SPORTS RULES


History of Baseball


Origins of baseball

There is some confusion about where baseball originated from. There are claims that it was developed from the quintessentially English sports of cricket and rounders.

There are also American counter-claims that baseball was developed as a separate game in the United States.

The earliest known reference to baseball was in a book published in London, England, in 1744, entitled The Little Pretty Pocket Book, by J. Newbury. It contained a woodcut of the game and it was captioned with a verse called Base-ball.

This book was published at least twice before the end of the eighteenth century in the Untied States.

In 1829, an edition of The Boy's Own Book described the rules of rounders, and many aspects of the game have a lot in common with baseball. Again, this book was first published in England.

In the United States, Oliver Wendell Holmes is believed to have played baseball at Harvard University after reading The Boy's Own Book. He is said to have altered the playing area into a diamond shape.

A West Point cadet called Abner Doubleday claimed to have laid out the first diamond-shaped pitch at Cooperstown, New York, in 1839. He claimed not to have any knowledge of the English books, but this happened 10 years after the Boy's Own Book was published.


The first set of rules

A surveyor named Alex Joy Cartwright junior drew up the first set of rules on 23 September 1845. Twenty initial rules were drawn up, and he also founded the sport's first organised team, the Knickerbocker Base Ball Club of New York.

Before Cartwright made the new rules, the Massachusetts rules were the ones which were played with, where a player was out if they were hit by a thrown ball. The tagging rule replaced this. He also introduced the three-strikes rule.

The first match under Cartwright's rules was played at the Elysian Fields, Hoboken, New Jersey on 19 June 1846, and the result was 23 runs to 1 to the New York Base Ball Club, who beat the Knickerbockers.

Other clubs were formed, particularly in the north-east, and on the 10 March 1858 twenty-five clubs formed the first baseball league, when the National Association of Amateur Base Ball Players was established.

The game was commercialised soon after, and on 20 July 1858 fifteen hundred spectators paid 50 cents each to watch Brooklyn play the New York All Stars at Long Island's Fashion race course. This was the first game to gather a paying audience.

Professional teams followed with the first entirely professional team, the Cincinatti Red Stockings, in 1869.

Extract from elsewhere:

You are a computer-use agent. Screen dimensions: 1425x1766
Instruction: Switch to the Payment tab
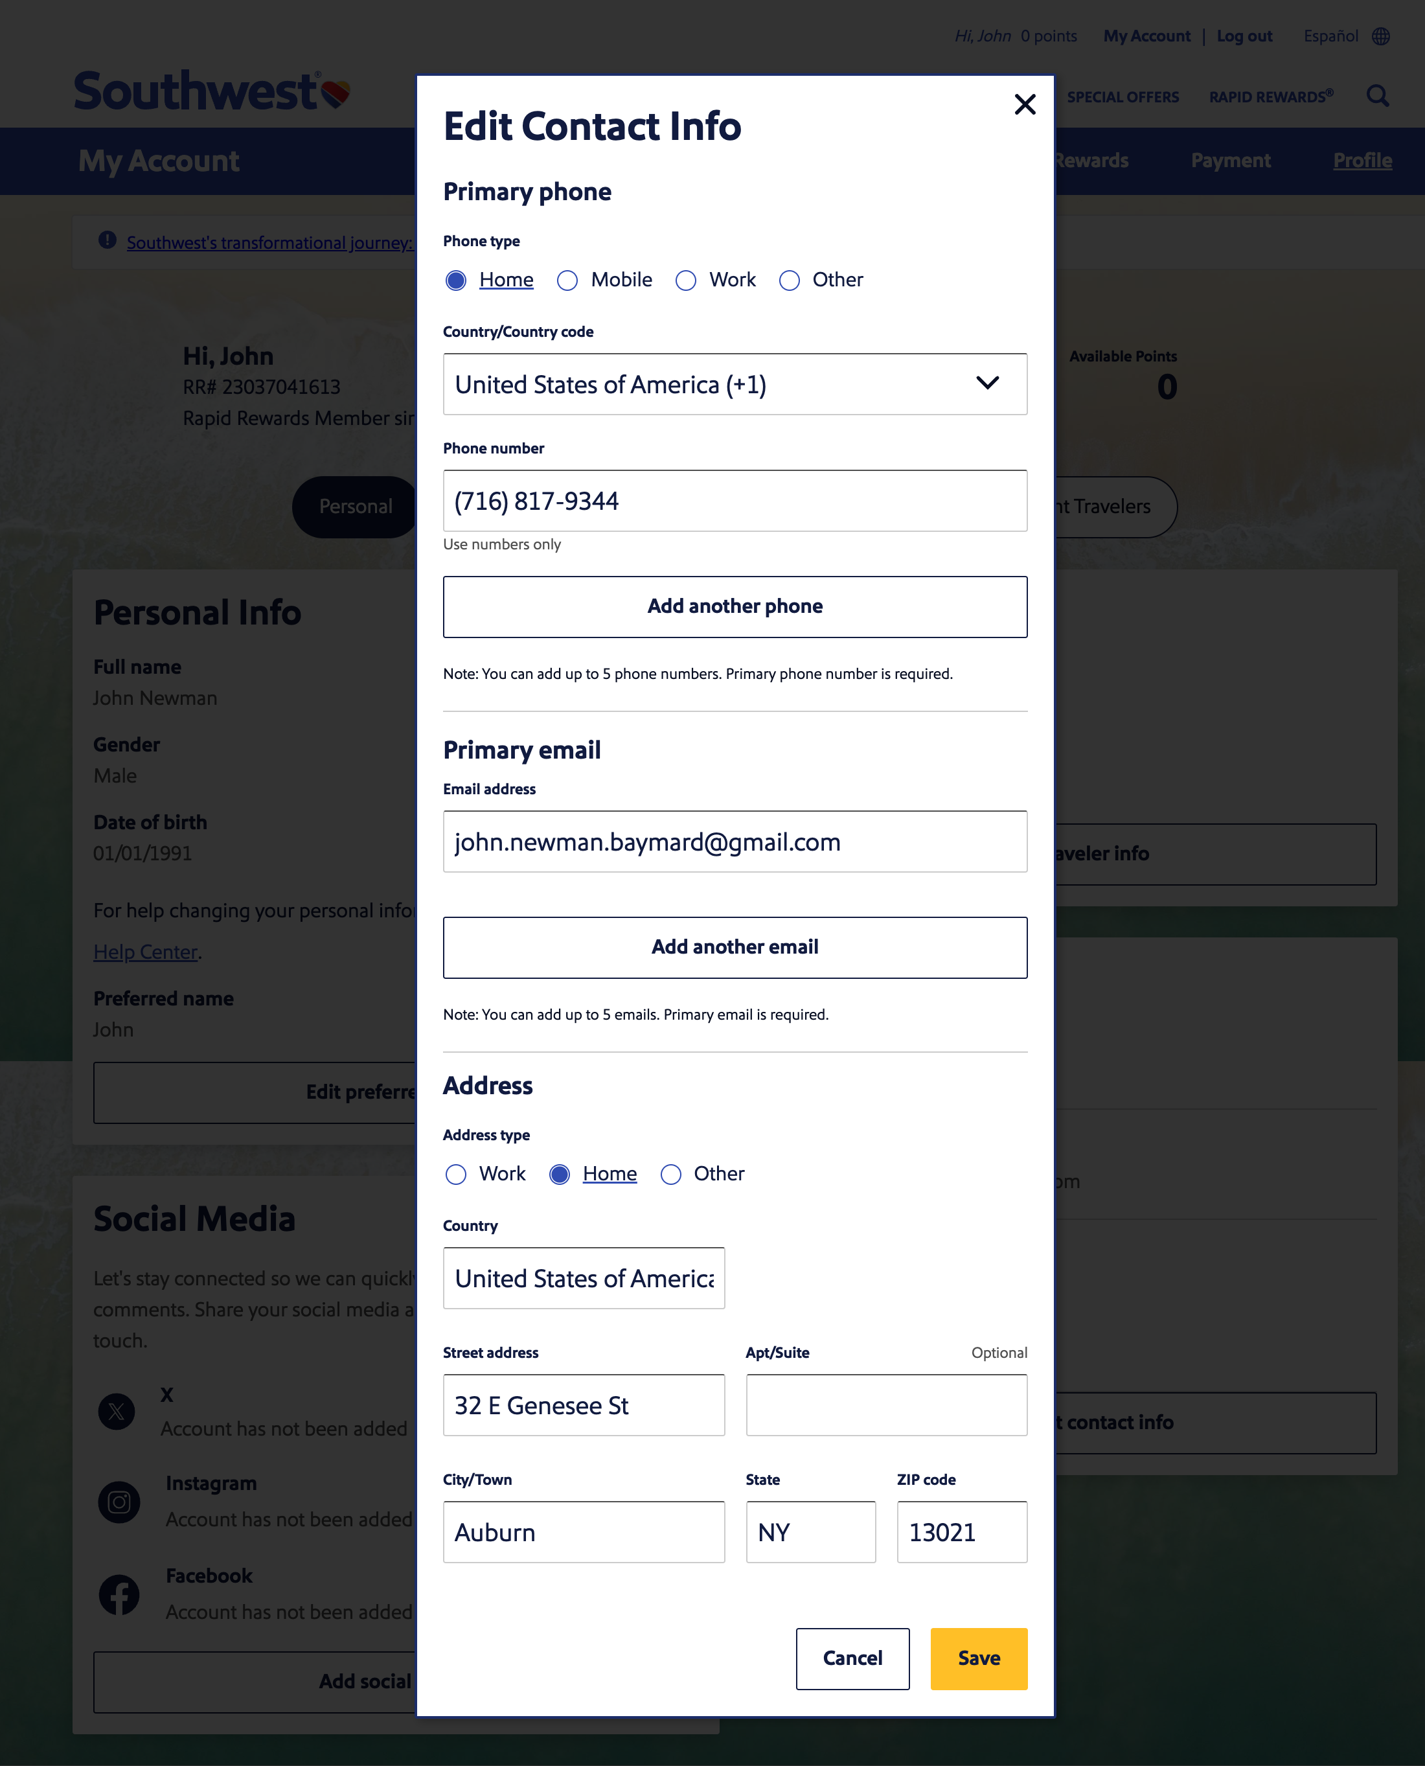(1230, 161)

A professional league was created on 17 March 1871. It was called the National Association of Base Ball Players. It was formed after a meeting on Broadway, New York. The Philidelphia Athletics were the first champions, then the Boston Red Stockings won the next four championships.

The league folded after that, with scandals of match-fixings, gambling and drunkenness among players.


League wars

A Chicago businessman named William Hulbert formed the National League of Base Ball Clubs in 1876, which is still active now. One of the first regulations of the new league was that teams could only get a franchise if the town of city had a population of more than 75,000. Players were also not allowed to move between clubs during a season.

In 1882, an American Association was set up, and in 1890, a National Brotherhood of Professional Players was formed.

Financially baseball was in trouble, with trade wars between the leagues. After one season, the National League absorbed the Professional Players League. After another year, the American Association folded.

The American League was set up in 1901 by Byron 'Ben' Johnson, and there was a trade war between the two leagues until 1903, when they settled their differences and signed an agreement to control organised baseball. A third league, the Federal League, was formed in 1914, but it folded after two years.

Baseball developed quickly as a spectator sport in the 1920's, although there were still scandals. In 1919, there was a big scandal over the fixing of the World Series. The Chicago White Sox lost to the Cincinatti Reds, and eight members of the White Sox team were found guilty of accepting bribes.

A former Federal Judge named Kenesaw Mountain Landis was appointed as the sole commissioner of organised baseball. He remained the commissioner until his death in 1944. Under his leadership, credibility was returned to baseball.


World Series

The biggest event in US Baseball is the World Series, held in October, when the winners of both the American and National Leagues meet each other in a best-of-seven meeting. After a regular season of 162 matches, the top teams go into the knockout playoff stages to decide which team represents each League. The World Series was first held in 1903.


International baseball

While the United States is the main country for professional baseball, world amateur championships have been taking place since 1938, and Cuba have been very successful. The country other than the United States which has embraced baseball the most is probably either Japan and Cuba. Australia, Germany, Italy, the Netherlands and the United Kingdom are also keen on the amateur game.